═══ Provided information ═══
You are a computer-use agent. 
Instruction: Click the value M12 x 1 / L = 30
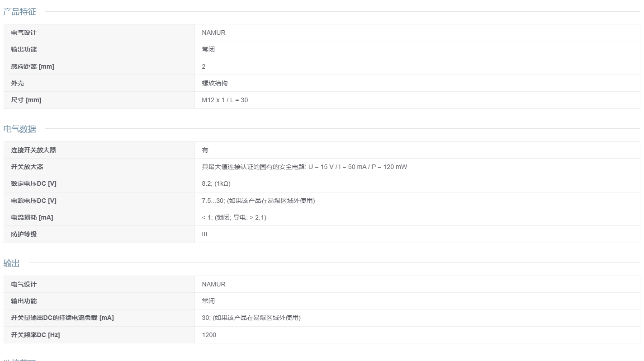[x=225, y=100]
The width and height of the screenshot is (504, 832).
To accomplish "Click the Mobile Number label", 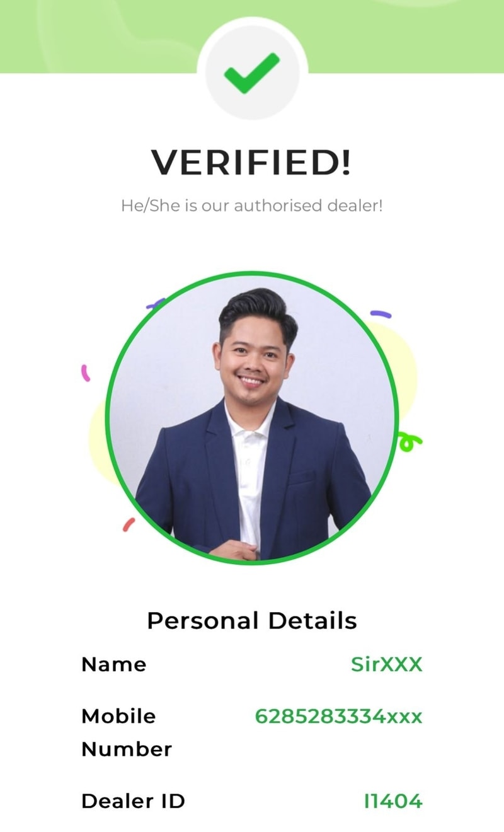I will (127, 732).
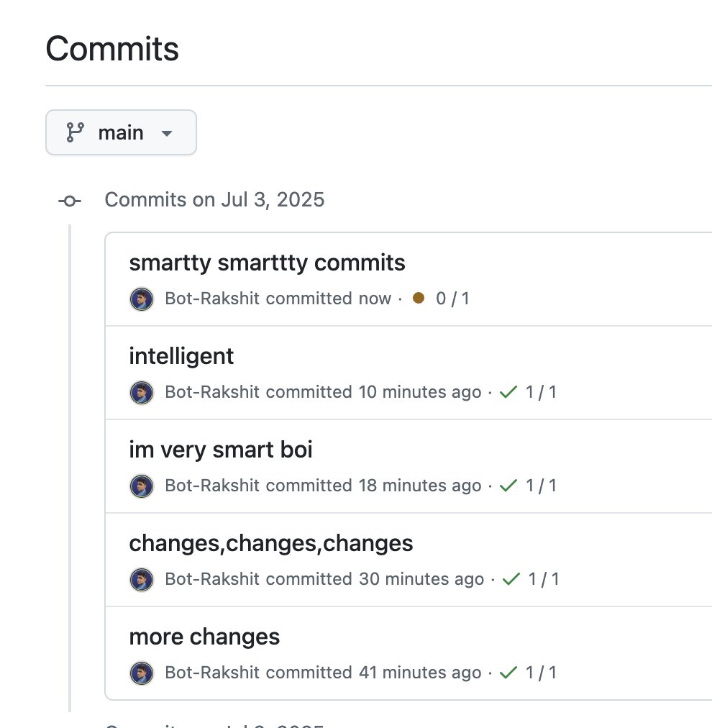
Task: Click the green checkmark on 'im very smart boi'
Action: click(508, 486)
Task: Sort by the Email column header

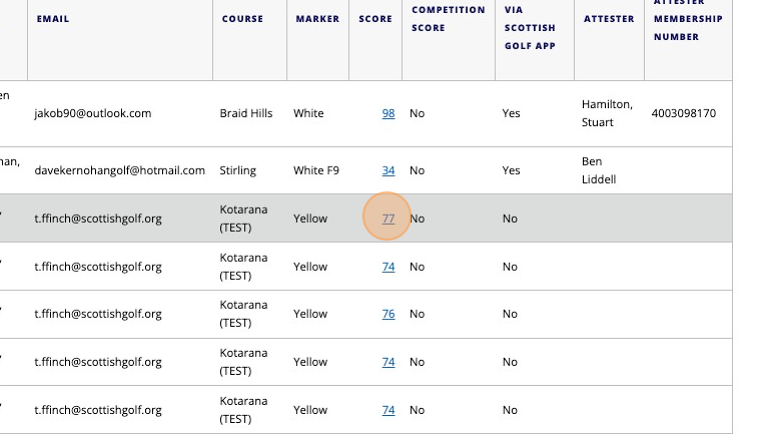Action: [x=53, y=19]
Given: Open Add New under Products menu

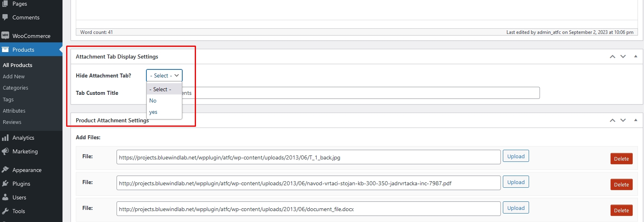Looking at the screenshot, I should [x=14, y=76].
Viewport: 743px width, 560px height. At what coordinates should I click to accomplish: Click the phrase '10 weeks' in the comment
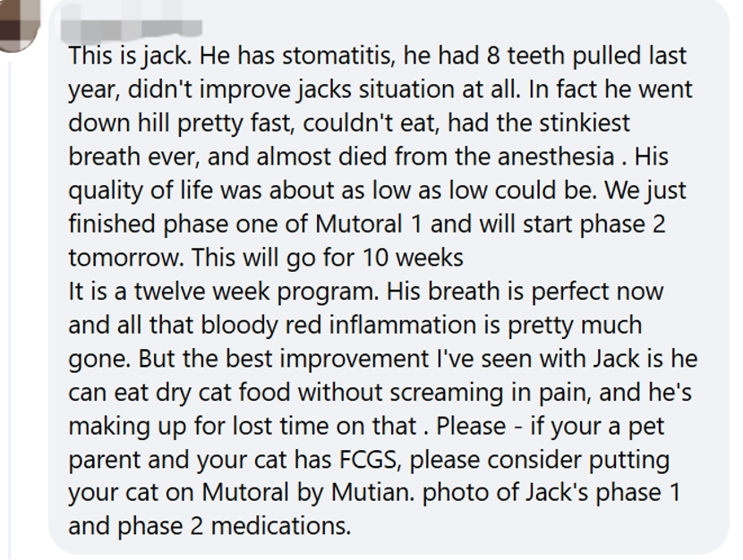click(x=413, y=258)
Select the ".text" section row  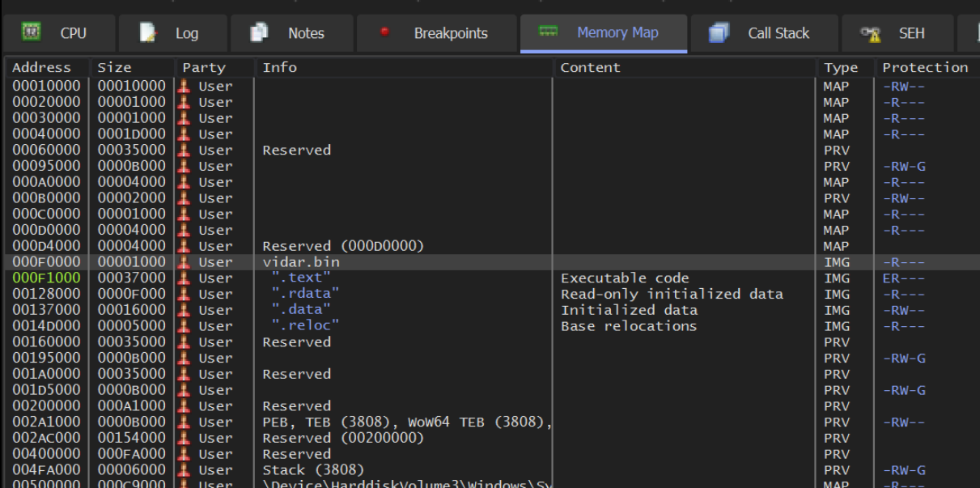(301, 278)
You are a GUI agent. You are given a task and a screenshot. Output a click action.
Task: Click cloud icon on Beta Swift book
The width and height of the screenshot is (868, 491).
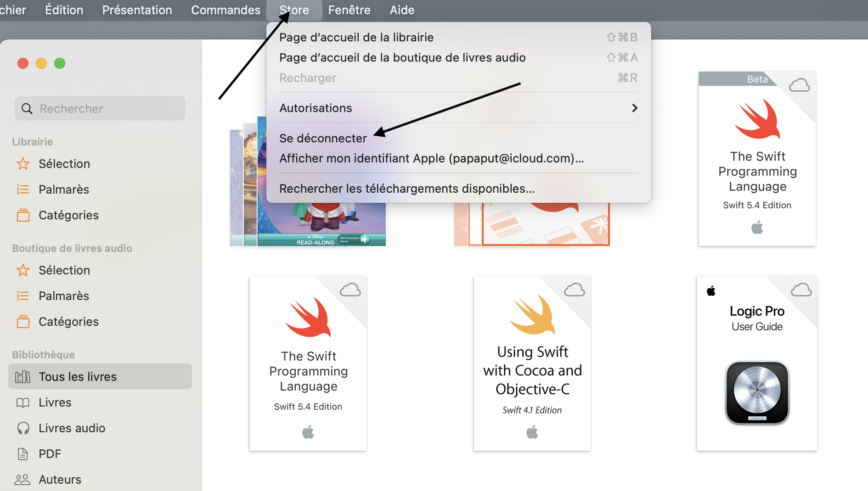coord(799,85)
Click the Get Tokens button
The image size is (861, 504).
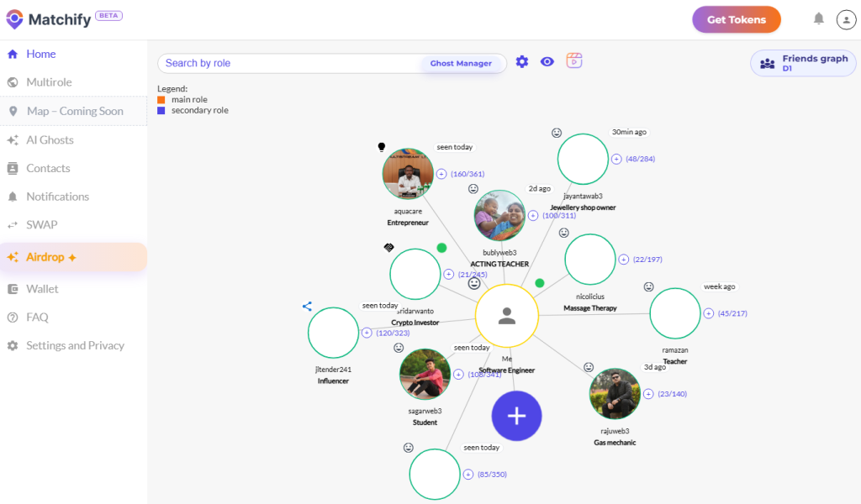click(x=736, y=19)

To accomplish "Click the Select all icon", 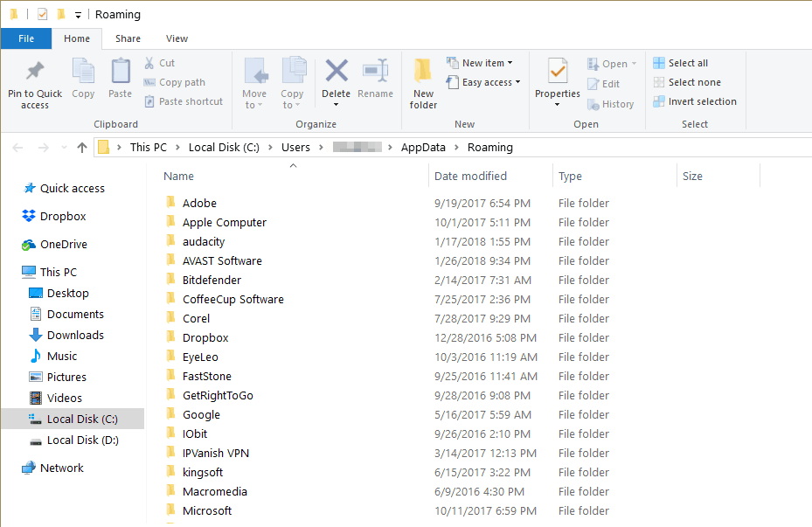I will pos(659,63).
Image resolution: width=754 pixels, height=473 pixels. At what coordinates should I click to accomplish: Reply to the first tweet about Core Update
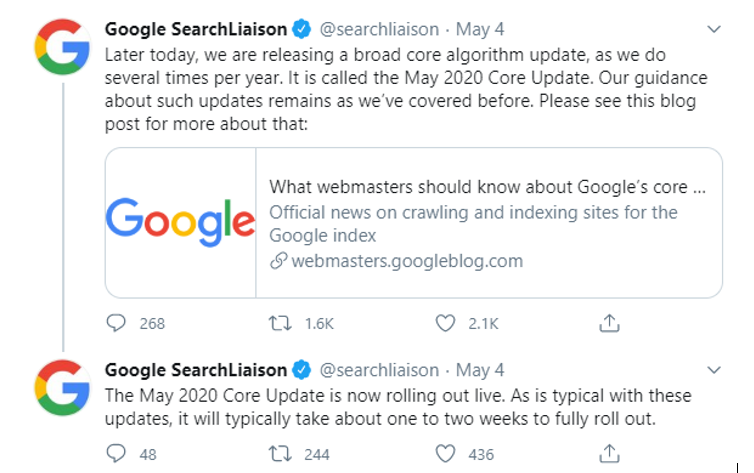(x=117, y=323)
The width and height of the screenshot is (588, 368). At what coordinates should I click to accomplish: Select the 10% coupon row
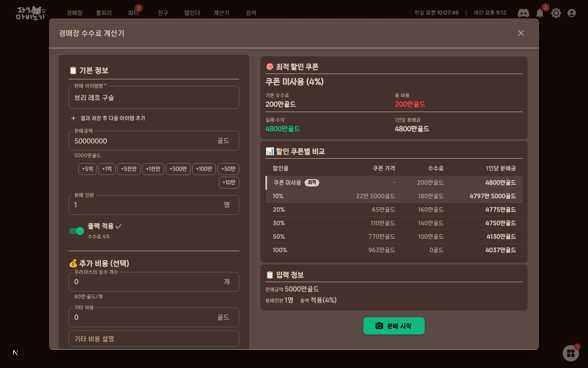(x=394, y=196)
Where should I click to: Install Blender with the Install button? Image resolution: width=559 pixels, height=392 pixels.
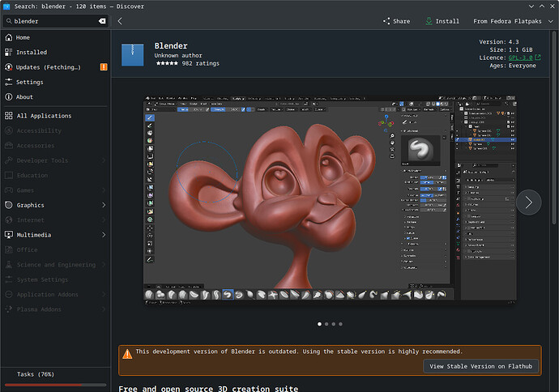[442, 21]
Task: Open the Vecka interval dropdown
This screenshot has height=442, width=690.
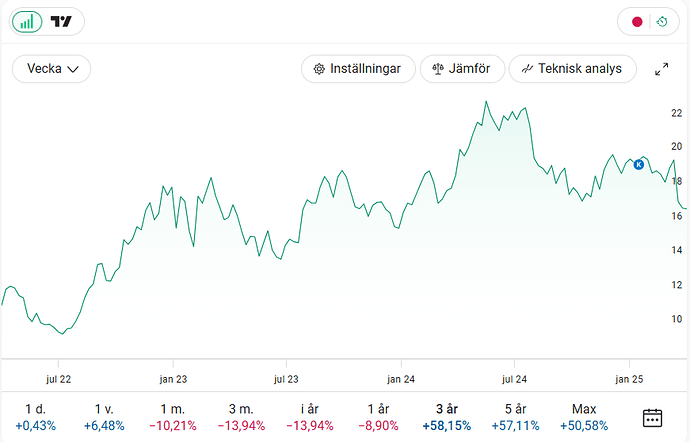Action: tap(52, 69)
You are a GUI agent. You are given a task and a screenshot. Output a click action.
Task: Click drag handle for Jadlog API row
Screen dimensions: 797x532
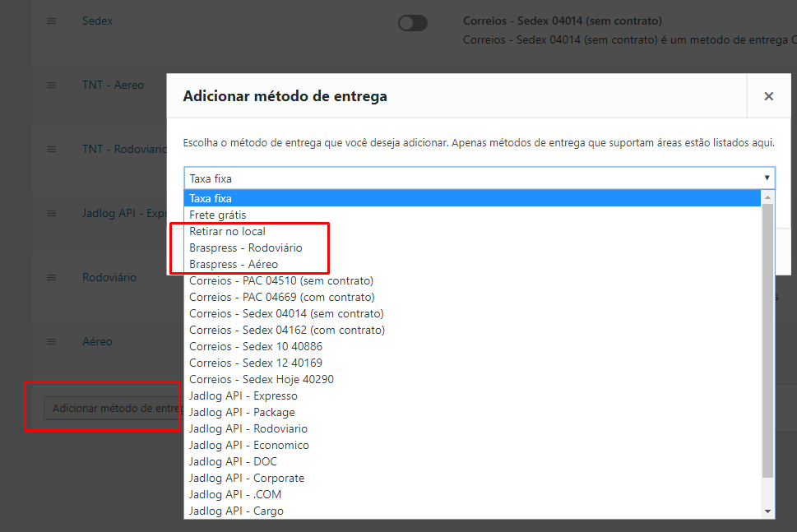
═══
Retype exactly the lines from the one containing "Task: Open the Vecka interval dropdown" through the last line of the records above, both included, and leave out any pictures.

Result below –
Task: Open the Vecka interval dropdown
This screenshot has height=442, width=690.
Action: tap(52, 69)
You are a GUI agent. You are given a task and a screenshot. Output a click action.
Task: Click drag handle for Jadlog API row
Screen dimensions: 797x532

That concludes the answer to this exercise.